Low margin = commodity business
Success Story
"
"Good freight brokerage but low margins and too dependent on three shippers. YourExitValue showed me to improve pricing and diversify. Raised margins, added customers across industries, and attracted a logistics company. Sold for $620K more."
Mark ThompsonApex Freight Solutions, Chicago, IL
VALUATION
$1.4M$2.02M
GROSS MARGIN
0.110.17
How We Value Your Business

How to Value a Freight Brokerage

Freight brokerages are valued on EBITDA multiples applied to net revenue margins that reflect customer diversification, broker productivity, carrier network depth, technology platform capability, and mode diversification. EBITDA, or earnings before interest, taxes, depreciation, and amortization, measures the brokerage's annual operating profit from arranging freight transportation between shippers and carriers. The 5x to 10x EBITDA range applies to adjusted net revenue (gross revenue minus purchased transportation costs), with the spread driven by margin quality, customer concentration, and scalability.

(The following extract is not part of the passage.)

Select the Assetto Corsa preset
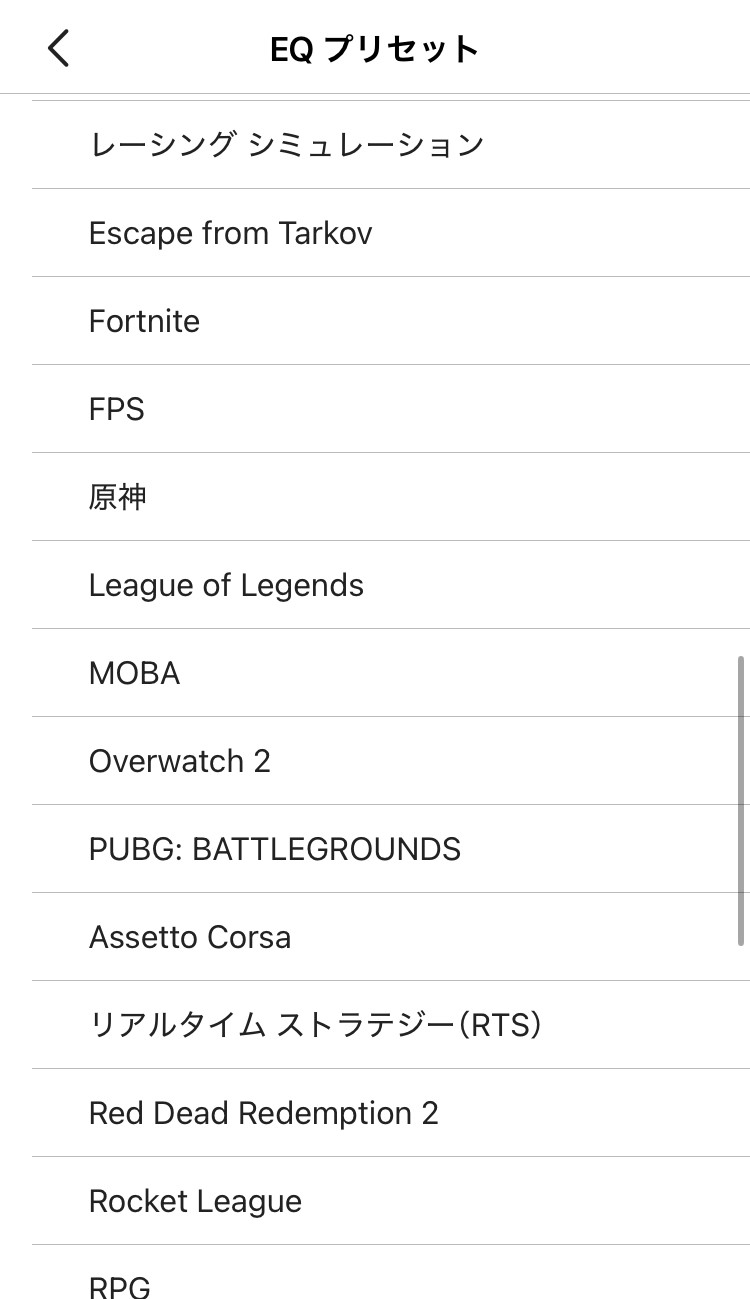This screenshot has height=1299, width=750. pyautogui.click(x=190, y=937)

Adjusted EBITDA for a freight brokerage requires careful distinction between gross revenue and net revenue. A brokerage generating $25M in gross revenue with $20M in purchased transportation costs produces $5M in net revenue (20% gross margin). Operating expenses of $2.5M (broker compensation, technology, office, insurance) produce $2.5M EBITDA on net revenue, a 50% net revenue margin. At 7x EBITDA the brokerage values at $17.5M. Brokerages with 18-plus percent gross margins, no customer above 10% of revenue, and strong technology infrastructure command 8x-10x. Those with thin margins, concentrated customers, and manual processes receive 5x-6x.

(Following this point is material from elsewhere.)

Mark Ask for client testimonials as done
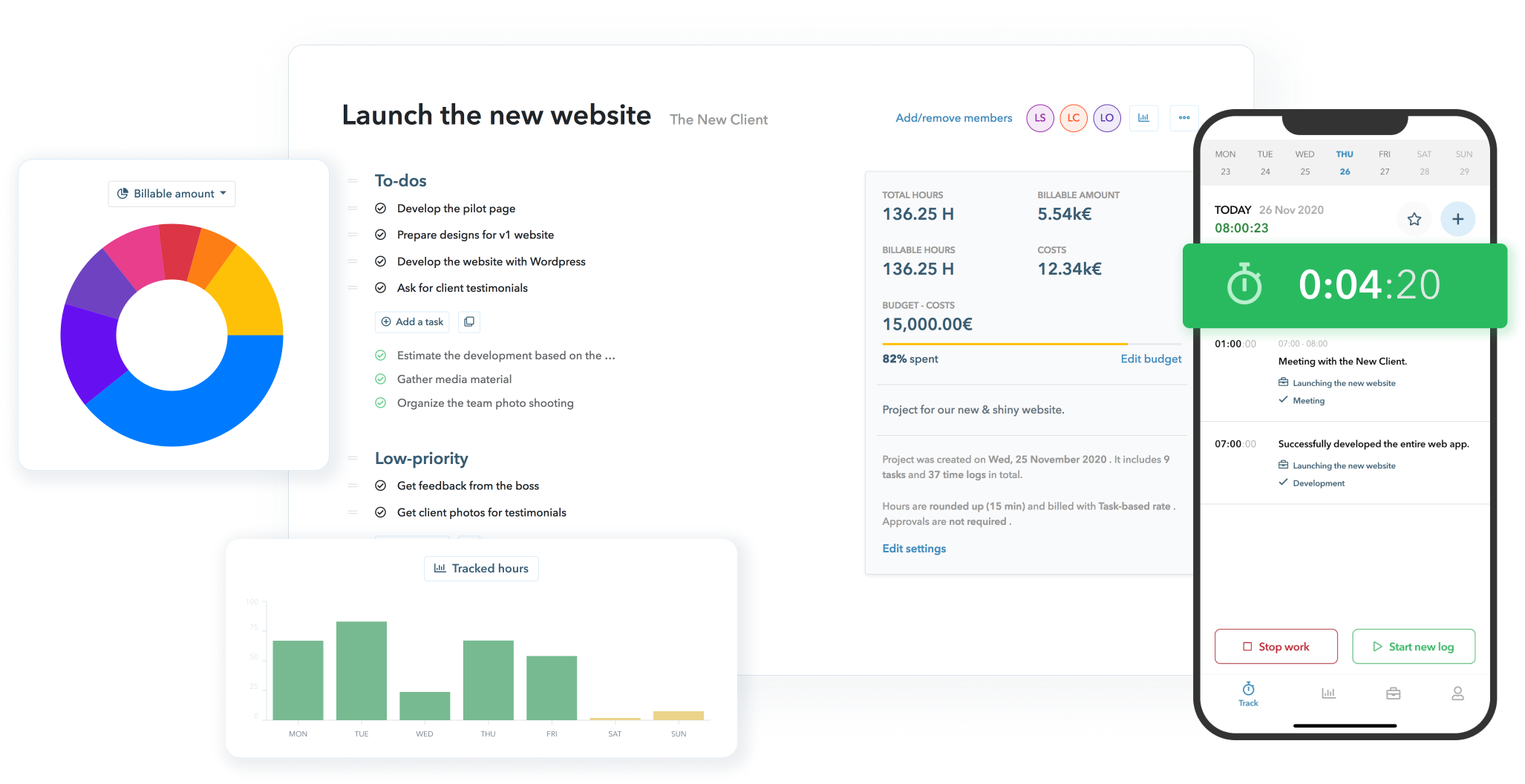The width and height of the screenshot is (1525, 784). (381, 288)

Gross margin percentage is the primary financial quality metric in freight brokerage. Gross margin measures the spread between what shippers pay and what carriers receive, reflecting the brokerage's pricing power, carrier management efficiency, and market positioning. Brokerages maintaining 15-plus percent gross margins through market cycles demonstrate pricing discipline and carrier negotiation capability. During freight market downturns, margins compress as carrier capacity increases and shipper rates decline; brokerages that maintain 12-plus percent margins during downturns demonstrate resilience. Conversely, margins above 25% may signal customer concentration risk (one large shipper paying above-market rates) or small volume. Buyers evaluate margin trends across three-plus years, preferring stable 16-20% margins over volatile 10-25% swings.

Customer diversification protects against the revenue concentration risk that destroys freight brokerage value. A brokerage where no shipper exceeds 10% of gross revenue demonstrates broad market demand. A brokerage where the top customer represents 25% faces existential risk if that shipper moves to a competitor, insources, or reduces volume. Buyers apply concentration discounts of 3-5% per percentage point above 15% for the largest customer. Customer quality also matters: shippers with consistent weekly volumes, reasonable payment terms (30-45 days), and multi-year relationships provide stable revenue. Seasonal shippers or spot-market-dependent customer bases create revenue volatility that reduces multiples.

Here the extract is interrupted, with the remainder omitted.